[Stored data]
★ ★ ★ ★ ★ ★ ★

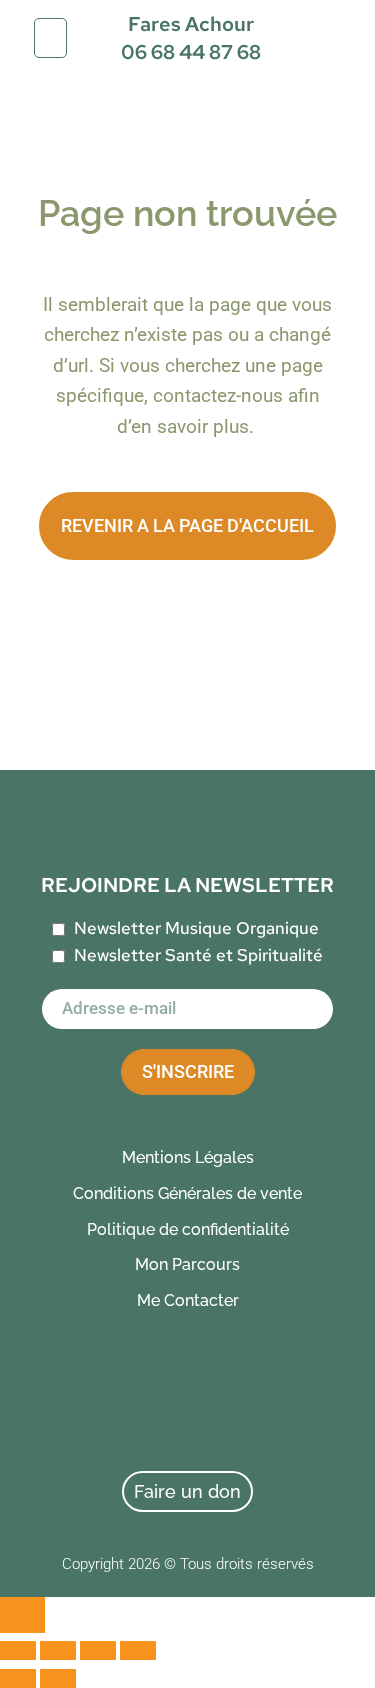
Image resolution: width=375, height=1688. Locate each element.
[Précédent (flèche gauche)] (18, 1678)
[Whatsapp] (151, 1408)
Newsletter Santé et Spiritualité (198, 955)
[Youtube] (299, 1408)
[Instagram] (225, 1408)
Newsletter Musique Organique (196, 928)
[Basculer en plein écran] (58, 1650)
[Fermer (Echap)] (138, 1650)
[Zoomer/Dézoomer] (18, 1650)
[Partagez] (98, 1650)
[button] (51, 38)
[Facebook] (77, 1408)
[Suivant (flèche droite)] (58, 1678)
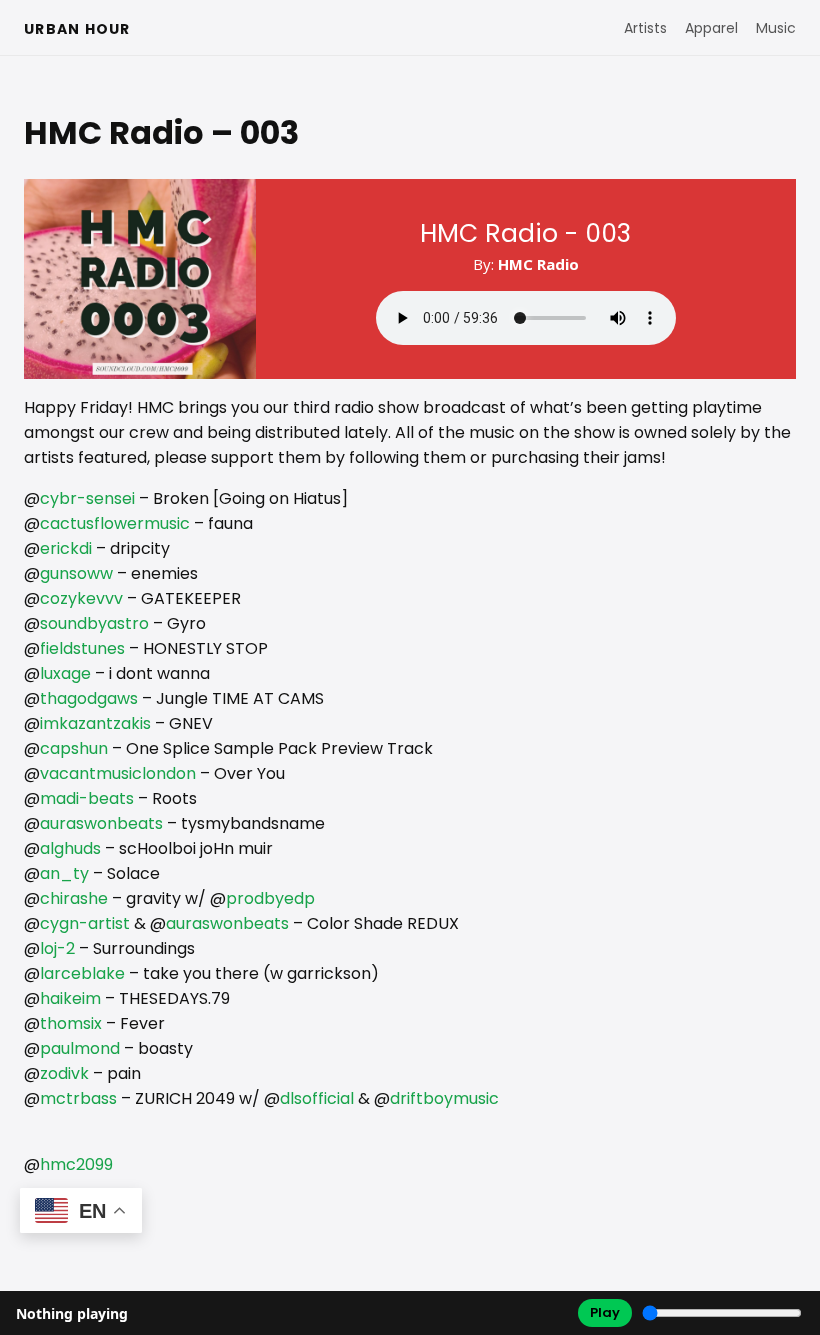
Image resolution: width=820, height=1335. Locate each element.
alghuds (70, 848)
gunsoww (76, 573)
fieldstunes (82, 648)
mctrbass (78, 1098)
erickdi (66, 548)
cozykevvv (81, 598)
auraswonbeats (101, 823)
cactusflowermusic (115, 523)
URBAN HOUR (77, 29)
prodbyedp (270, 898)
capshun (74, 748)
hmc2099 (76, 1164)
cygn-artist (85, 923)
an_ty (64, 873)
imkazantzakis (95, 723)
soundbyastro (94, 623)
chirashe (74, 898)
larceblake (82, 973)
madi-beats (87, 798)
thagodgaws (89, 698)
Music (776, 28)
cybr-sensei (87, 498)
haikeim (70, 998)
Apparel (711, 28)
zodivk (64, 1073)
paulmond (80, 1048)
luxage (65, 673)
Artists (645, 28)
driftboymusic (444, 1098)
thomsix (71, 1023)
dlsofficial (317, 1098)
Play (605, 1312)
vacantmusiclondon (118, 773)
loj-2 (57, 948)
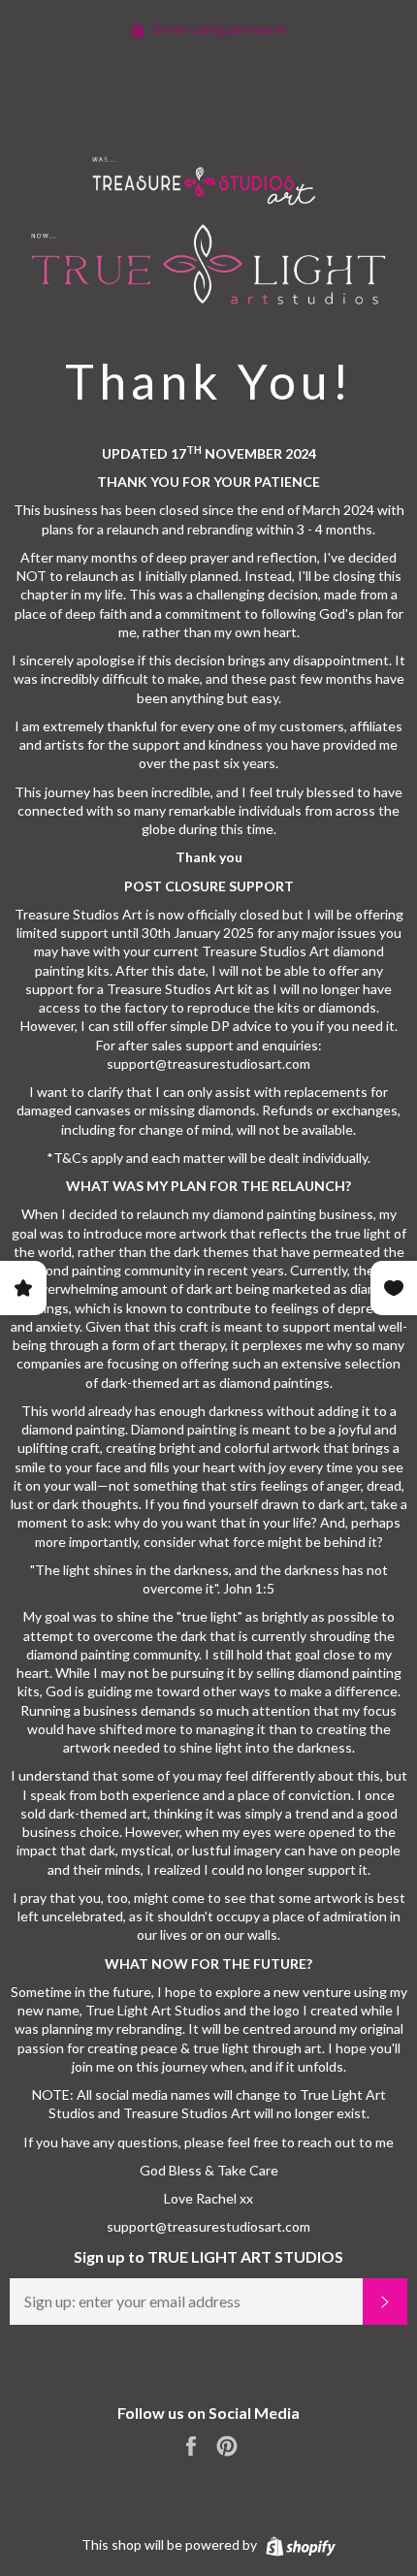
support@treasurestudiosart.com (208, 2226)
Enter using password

★ ★ ★ ★ ★ ★ ★

### TASK STATEMENT
Repeat all entries exactly, pictures excluded.

### WRITTEN SOLUTION
Image resolution: width=375, height=1688. Locate each element.
[Précédent (flèche gauche)] (18, 1678)
[Whatsapp] (151, 1408)
Newsletter Santé et Spiritualité (198, 955)
[Youtube] (299, 1408)
[Instagram] (225, 1408)
Newsletter Musique Organique (196, 928)
[Basculer en plein écran] (58, 1650)
[Fermer (Echap)] (138, 1650)
[Zoomer/Dézoomer] (18, 1650)
[Partagez] (98, 1650)
[button] (51, 38)
[Facebook] (77, 1408)
[Suivant (flèche droite)] (58, 1678)
Image resolution: width=820, height=1335. Locate each element.
alghuds (70, 848)
gunsoww (76, 573)
fieldstunes (82, 648)
mctrbass (78, 1098)
erickdi (66, 548)
cozykevvv (81, 598)
auraswonbeats (101, 823)
cactusflowermusic (115, 523)
URBAN HOUR (77, 29)
prodbyedp (270, 898)
capshun (74, 748)
hmc2099 (76, 1164)
cygn-artist (85, 923)
an_ty (64, 873)
imkazantzakis (95, 723)
soundbyastro (94, 623)
chirashe (74, 898)
larceblake (82, 973)
madi-beats (87, 798)
thagodgaws (89, 698)
Music (776, 28)
cybr-sensei (87, 498)
haikeim (70, 998)
Apparel (711, 28)
zodivk (64, 1073)
paulmond (80, 1048)
luxage (65, 673)
Artists (645, 28)
driftboymusic (444, 1098)
thomsix (71, 1023)
dlsofficial (317, 1098)
Play (605, 1312)
vacantmusiclondon (118, 773)
loj-2 (57, 948)
support@treasurestudiosart.com (208, 2226)
Enter using password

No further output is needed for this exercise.